Entries shown: Begin

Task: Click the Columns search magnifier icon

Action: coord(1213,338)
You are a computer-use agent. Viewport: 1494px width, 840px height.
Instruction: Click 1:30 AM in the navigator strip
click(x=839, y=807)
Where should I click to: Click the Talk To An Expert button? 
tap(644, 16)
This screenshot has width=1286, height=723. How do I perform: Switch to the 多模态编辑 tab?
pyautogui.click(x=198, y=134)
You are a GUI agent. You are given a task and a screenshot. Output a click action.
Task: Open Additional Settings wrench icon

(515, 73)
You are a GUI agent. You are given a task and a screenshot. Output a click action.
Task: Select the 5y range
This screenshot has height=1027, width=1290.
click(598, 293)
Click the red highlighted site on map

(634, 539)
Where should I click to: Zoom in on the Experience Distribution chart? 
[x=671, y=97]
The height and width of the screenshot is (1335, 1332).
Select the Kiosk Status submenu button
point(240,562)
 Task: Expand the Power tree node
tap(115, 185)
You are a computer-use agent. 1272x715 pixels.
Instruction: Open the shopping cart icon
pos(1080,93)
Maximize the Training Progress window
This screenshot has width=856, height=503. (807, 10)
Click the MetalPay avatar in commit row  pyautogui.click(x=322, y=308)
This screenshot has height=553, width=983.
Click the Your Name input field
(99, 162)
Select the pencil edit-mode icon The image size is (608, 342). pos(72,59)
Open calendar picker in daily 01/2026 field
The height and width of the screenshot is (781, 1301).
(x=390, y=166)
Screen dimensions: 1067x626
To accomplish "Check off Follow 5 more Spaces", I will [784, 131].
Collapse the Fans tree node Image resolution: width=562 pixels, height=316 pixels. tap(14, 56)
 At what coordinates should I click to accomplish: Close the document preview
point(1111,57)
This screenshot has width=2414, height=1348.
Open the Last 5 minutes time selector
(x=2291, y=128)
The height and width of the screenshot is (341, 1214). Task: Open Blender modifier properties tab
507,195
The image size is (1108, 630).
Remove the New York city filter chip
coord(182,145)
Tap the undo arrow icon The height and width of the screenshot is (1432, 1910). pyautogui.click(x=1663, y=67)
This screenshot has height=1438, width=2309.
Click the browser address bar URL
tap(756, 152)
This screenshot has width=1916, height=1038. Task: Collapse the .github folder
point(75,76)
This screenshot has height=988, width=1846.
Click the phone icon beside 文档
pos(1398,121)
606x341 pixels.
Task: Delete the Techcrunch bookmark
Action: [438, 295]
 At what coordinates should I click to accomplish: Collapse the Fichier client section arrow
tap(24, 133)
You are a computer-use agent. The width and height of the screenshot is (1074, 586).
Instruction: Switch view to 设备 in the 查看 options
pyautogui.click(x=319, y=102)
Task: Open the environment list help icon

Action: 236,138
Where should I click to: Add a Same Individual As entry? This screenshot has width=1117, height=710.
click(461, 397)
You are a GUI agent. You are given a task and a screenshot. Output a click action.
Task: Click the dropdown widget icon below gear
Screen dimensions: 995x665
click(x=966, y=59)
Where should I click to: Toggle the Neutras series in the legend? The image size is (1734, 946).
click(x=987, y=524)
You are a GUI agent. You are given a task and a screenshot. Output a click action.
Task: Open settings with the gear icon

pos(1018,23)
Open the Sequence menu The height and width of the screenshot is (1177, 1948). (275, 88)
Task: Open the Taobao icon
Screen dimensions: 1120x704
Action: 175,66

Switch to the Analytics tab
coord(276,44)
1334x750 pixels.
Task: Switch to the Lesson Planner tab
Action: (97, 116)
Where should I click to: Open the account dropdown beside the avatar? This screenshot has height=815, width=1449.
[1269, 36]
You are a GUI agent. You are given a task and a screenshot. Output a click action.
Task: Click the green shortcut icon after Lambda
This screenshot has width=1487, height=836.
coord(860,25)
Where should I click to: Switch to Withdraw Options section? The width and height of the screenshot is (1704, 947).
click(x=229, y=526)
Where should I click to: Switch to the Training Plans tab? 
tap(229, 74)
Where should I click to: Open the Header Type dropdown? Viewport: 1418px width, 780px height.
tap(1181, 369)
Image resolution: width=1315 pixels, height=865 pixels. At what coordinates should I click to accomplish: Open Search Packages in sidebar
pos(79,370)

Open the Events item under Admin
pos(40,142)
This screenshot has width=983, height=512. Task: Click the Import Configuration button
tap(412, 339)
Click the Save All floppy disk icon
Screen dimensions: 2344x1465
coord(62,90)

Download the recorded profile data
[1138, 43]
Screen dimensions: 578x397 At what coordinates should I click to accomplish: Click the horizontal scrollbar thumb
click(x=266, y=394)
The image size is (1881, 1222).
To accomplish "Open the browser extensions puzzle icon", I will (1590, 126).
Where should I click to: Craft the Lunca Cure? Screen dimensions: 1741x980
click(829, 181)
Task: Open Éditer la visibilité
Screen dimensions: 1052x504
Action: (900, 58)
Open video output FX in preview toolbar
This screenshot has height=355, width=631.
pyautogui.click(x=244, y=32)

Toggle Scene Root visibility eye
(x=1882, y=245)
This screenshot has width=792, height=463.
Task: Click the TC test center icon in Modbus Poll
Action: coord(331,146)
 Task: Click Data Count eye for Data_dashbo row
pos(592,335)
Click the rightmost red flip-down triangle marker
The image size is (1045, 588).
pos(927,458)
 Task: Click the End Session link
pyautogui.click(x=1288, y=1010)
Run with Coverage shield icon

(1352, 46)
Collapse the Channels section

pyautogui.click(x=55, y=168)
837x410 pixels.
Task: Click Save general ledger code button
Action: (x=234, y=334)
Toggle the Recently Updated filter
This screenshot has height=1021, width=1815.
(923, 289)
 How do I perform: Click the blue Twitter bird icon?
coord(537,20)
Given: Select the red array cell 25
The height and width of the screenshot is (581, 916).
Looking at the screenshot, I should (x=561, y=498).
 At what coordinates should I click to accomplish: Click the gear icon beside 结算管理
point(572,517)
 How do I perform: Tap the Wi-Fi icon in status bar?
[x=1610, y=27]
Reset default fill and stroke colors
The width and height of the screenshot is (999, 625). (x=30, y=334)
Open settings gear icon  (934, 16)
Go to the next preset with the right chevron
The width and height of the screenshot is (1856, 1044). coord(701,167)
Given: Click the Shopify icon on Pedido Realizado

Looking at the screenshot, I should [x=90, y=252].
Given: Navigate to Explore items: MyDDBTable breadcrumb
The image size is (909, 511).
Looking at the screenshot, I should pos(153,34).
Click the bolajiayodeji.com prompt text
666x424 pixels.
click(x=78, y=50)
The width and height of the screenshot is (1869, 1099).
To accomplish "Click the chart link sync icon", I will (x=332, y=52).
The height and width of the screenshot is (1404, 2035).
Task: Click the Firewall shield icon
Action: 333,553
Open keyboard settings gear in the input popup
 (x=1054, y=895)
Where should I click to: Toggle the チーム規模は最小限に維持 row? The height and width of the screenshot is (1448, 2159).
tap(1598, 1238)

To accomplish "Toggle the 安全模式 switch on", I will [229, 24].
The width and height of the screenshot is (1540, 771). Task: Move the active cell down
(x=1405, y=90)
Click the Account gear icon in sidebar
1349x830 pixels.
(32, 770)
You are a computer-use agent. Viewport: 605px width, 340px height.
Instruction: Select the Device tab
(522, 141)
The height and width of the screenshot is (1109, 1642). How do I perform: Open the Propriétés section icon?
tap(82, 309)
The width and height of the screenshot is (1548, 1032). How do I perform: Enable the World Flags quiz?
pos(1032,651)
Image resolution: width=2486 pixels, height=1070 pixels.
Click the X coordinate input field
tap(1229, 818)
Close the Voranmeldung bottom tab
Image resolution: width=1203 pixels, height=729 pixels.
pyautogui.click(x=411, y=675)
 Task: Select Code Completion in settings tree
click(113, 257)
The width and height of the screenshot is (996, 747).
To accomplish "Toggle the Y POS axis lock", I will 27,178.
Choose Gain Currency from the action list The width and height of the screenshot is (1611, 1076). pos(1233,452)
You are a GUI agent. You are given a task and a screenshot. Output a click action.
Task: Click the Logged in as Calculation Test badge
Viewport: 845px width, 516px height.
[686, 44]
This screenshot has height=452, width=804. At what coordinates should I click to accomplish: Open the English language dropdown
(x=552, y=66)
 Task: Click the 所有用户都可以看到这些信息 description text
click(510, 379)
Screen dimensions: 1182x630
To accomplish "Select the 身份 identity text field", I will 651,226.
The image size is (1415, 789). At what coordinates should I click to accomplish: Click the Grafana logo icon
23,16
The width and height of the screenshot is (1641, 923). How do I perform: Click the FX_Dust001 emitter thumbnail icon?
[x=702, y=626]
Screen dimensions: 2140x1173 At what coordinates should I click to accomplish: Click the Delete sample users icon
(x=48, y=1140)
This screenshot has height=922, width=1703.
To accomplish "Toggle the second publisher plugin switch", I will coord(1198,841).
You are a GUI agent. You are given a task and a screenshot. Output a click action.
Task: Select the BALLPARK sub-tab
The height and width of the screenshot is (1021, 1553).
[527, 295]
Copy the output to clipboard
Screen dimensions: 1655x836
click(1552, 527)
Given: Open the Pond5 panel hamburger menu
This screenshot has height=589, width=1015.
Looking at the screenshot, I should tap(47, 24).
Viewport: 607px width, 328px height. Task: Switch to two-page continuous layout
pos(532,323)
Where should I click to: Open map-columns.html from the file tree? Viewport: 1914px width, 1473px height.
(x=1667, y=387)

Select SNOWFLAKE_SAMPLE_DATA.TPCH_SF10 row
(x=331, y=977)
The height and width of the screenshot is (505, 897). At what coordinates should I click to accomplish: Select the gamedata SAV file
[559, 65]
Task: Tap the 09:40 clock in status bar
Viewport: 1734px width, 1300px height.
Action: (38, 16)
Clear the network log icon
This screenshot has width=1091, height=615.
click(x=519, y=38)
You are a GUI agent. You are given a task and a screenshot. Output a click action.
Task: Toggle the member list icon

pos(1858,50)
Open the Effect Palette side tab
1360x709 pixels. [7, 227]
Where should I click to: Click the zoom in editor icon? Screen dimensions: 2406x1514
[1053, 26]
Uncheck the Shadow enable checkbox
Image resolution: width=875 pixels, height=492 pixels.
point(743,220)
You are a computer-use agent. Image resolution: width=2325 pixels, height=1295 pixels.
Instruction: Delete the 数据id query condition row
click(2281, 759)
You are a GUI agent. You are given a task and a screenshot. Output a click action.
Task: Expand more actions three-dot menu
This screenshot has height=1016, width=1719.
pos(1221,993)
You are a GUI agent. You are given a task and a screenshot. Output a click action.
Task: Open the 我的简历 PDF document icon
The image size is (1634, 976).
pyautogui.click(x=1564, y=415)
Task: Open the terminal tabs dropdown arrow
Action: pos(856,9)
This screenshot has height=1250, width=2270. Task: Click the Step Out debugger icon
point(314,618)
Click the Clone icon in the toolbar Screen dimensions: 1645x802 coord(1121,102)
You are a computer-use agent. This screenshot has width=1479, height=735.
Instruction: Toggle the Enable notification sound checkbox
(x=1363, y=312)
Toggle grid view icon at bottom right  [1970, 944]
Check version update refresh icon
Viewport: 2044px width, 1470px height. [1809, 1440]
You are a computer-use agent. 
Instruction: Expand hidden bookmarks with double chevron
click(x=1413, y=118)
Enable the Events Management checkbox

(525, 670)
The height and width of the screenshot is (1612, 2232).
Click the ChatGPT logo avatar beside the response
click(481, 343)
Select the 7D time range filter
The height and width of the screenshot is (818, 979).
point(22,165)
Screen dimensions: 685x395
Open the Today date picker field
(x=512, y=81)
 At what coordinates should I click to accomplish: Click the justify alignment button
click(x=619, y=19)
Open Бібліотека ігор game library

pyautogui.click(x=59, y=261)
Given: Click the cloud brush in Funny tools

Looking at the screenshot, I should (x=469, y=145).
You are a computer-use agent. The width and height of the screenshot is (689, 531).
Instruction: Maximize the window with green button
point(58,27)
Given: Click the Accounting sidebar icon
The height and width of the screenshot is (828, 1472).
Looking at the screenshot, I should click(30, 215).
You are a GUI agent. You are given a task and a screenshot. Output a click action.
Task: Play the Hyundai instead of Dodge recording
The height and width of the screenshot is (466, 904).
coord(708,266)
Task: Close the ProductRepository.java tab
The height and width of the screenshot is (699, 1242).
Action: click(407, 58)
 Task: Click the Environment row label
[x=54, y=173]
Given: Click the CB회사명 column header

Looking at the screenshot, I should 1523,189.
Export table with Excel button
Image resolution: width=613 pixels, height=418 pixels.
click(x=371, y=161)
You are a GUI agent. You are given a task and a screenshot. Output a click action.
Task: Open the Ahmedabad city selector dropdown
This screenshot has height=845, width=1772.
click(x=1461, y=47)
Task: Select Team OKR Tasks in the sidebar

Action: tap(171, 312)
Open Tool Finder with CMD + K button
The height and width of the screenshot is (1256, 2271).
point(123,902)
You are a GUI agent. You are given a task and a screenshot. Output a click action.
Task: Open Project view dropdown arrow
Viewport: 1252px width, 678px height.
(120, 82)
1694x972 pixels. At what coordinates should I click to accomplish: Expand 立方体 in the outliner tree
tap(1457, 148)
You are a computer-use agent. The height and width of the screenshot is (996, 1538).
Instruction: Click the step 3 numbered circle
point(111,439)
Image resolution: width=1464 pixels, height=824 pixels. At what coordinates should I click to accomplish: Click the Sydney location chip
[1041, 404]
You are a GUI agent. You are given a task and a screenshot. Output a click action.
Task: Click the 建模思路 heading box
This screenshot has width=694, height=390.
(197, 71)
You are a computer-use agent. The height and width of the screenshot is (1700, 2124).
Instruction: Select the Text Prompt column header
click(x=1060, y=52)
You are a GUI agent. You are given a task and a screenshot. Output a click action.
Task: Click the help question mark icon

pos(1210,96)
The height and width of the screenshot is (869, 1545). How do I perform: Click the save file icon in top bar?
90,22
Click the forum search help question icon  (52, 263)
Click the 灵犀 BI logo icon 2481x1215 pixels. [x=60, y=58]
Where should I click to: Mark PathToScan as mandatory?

Entries shown: End

- _What you will do_: Going down the listing above, begin printing at the line with "Check version update refresh icon" and finish with the line with "The height and width of the screenshot is (1612, 2232).", exactly as they appear.

- _Task answer_:
Check version update refresh icon
Viewport: 2044px width, 1470px height. [1809, 1440]
You are a computer-use agent. 
Instruction: Expand hidden bookmarks with double chevron
click(x=1413, y=118)
Enable the Events Management checkbox

(525, 670)
The height and width of the screenshot is (1612, 2232).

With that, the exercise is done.